## REQUIRED WORK
The range runs from the line containing "Given: Expand the Narzędzia dropdown" through the last line of the material below; retype it exactly, leaving out the pictures.

## AVAILABLE DATA

[Start of section]

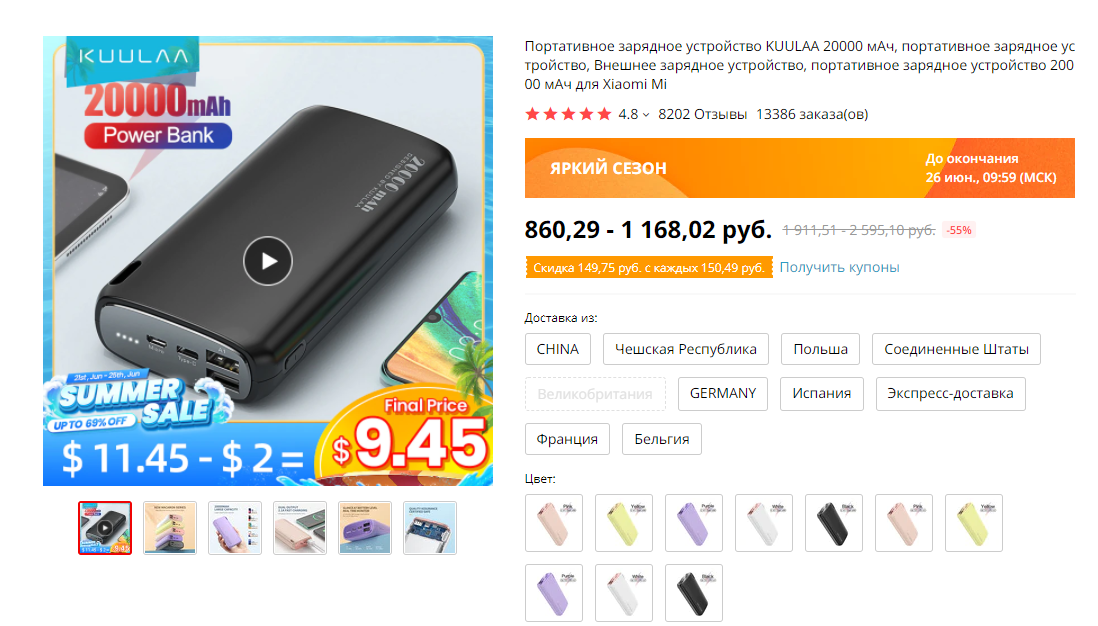The width and height of the screenshot is (1098, 626).
Task: Open the 8202 Отзывы reviews link
Action: (702, 114)
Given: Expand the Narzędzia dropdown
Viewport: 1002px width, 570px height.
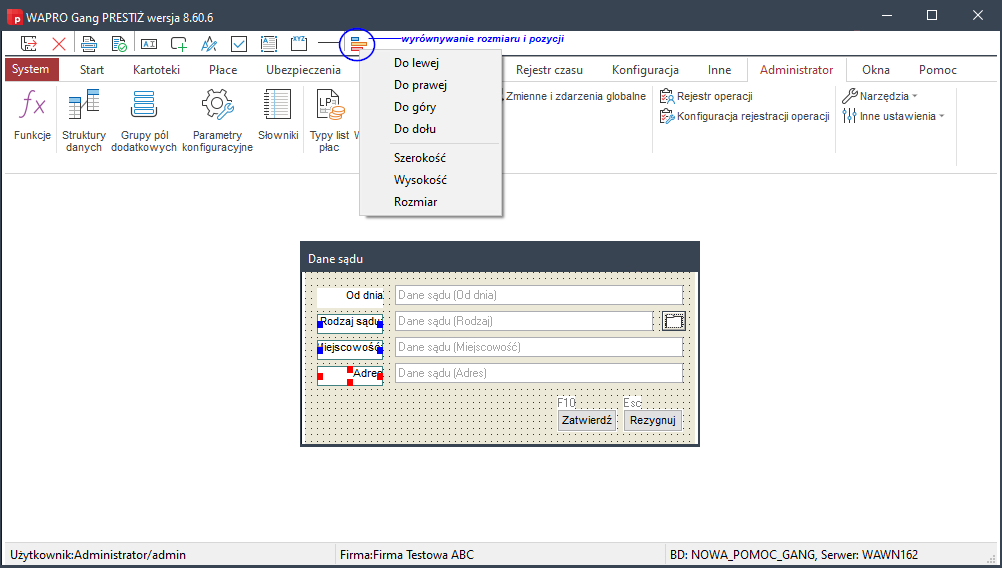Looking at the screenshot, I should pos(880,96).
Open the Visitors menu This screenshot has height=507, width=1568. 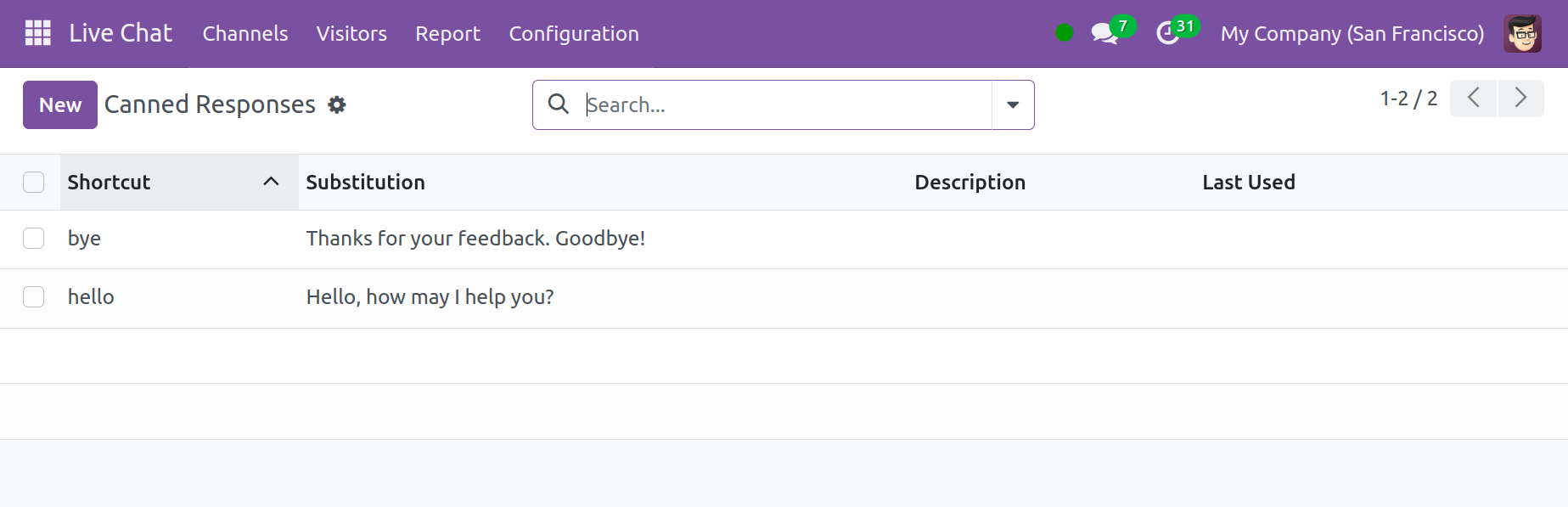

[End of section]

## TASK RESPONSE
Given: Expand the Narzędzia dropdown
Viewport: 1002px width, 570px height.
Looking at the screenshot, I should pos(880,96).
Open the Visitors menu This screenshot has height=507, width=1568. 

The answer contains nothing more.